Bernstein's revelations about attempts at morgage modification are just as upsetting:
It’s also congenitally hard for politicians to get behind “a serious program of mortgage modification.” Those who advocate for this (the NYT editorial page, e.g.) are right, but they’re also downplaying a very binding constraint. The politics of this idea are deeply wound up in moral hazard. People forget, but it was precisely this action—giving mortgage relief to someone at risk of default and not to someone who was struggling to keep up their payments—that birthed the Tea Party.Dayen (who has done some great work reporting on the forcolsure crisis, points out:
2) on mortgage modification, Bernstein agrees that this would be a wise course of action. But he adds that there’s a restraint on politicians, presumably also at the White House, about moral hazard, about the “wrong kind of people” getting a mod. He references the Rick Santelli rant, which happened over two years ago, as proof for this difficulty.I think it's worth pointing out that while politicians claim they support a rigorous examination of making sure only the "right" people get helped, this only matters when we're talking about people who have been screwed by the banks. When the richest of the rich came asking for help, no one gave a shit. Trillions of dollars were given, no questions asked, to the very same fuck ups whose recklessness enriched themselves and destroyed the economy.

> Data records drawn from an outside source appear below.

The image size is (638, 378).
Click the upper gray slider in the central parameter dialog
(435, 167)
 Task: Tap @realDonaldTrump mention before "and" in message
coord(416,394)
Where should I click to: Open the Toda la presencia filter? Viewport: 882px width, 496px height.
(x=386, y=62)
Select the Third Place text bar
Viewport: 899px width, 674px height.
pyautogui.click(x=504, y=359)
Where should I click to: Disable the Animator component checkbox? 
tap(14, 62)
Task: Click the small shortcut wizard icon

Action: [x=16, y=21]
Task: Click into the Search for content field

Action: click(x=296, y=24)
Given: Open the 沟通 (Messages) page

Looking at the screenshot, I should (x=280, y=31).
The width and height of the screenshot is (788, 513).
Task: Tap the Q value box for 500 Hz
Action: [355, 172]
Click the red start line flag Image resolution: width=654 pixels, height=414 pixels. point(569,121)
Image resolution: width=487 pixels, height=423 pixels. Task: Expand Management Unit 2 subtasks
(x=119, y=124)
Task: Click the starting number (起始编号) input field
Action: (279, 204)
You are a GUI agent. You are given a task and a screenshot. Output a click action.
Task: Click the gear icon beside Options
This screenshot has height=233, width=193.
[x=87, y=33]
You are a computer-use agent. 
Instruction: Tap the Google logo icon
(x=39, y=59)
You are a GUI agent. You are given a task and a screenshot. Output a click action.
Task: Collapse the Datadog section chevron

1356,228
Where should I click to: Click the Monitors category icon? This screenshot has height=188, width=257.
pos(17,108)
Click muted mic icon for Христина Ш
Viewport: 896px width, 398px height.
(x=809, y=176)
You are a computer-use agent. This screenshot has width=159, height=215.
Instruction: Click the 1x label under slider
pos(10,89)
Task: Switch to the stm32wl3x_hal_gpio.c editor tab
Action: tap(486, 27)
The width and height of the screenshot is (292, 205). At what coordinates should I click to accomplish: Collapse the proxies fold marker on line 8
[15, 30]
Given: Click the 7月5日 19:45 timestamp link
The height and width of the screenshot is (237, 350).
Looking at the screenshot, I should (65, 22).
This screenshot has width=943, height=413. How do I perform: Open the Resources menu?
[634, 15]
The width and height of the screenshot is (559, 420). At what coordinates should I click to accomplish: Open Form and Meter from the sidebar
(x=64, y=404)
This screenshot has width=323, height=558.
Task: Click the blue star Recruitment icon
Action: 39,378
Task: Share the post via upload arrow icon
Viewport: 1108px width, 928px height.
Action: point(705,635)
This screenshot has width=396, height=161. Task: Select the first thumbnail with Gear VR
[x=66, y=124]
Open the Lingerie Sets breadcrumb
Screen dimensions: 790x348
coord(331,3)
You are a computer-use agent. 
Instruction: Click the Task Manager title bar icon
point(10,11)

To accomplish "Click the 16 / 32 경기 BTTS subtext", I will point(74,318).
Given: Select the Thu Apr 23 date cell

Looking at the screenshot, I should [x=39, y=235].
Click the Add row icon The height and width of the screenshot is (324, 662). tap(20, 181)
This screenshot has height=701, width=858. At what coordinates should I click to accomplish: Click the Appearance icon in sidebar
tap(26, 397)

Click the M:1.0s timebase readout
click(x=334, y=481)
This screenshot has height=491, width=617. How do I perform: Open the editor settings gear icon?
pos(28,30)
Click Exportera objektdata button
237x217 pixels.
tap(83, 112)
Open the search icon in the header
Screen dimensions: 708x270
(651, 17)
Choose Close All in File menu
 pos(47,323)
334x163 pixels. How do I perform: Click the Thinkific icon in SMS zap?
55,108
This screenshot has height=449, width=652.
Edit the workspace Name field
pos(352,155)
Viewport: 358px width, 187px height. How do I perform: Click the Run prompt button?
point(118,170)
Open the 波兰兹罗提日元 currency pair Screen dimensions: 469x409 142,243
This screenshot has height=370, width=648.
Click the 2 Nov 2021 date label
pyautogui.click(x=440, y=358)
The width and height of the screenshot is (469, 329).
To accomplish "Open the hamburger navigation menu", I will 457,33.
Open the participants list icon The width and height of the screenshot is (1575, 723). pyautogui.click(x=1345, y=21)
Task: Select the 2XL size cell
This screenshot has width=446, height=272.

Now, the most interesting thing about this is that the Obama Administration, through federal regulators, are RIGHT NOW attempting to negotiate a program of mortgage modification with the country’s major banks, as part of the foreclosure fraud settlement. This raises very troubling issues about what the eligibility would look like on that deal. Clearly, the White House is preoccupied with the “right” type of person getting help; Obama has mentioned this on several occasions. Yet who is that “right” type of person when the banks have engaged in systematic fraud? They didn’t just defraud those deserving of aid, whatever “deserving” means; they defrauded everyone, with their fake documents and breaking of the chain of title and fee pyramiding and the like. There’s no way to slice the salami at this point, and divy up the “deserving” from the “undeserving” of a mortgage modification. That simply doesn’t make sense in this case.
So while I understand the point that he's making, I think he's giving the White House/Politicians who make that argument too much credit. They're not worried about the chance of helping a "wrong" person, they help them all the time. The issue is that they don't care about helping anyone who isn't rich and powerful. That, in my view, is the real problem.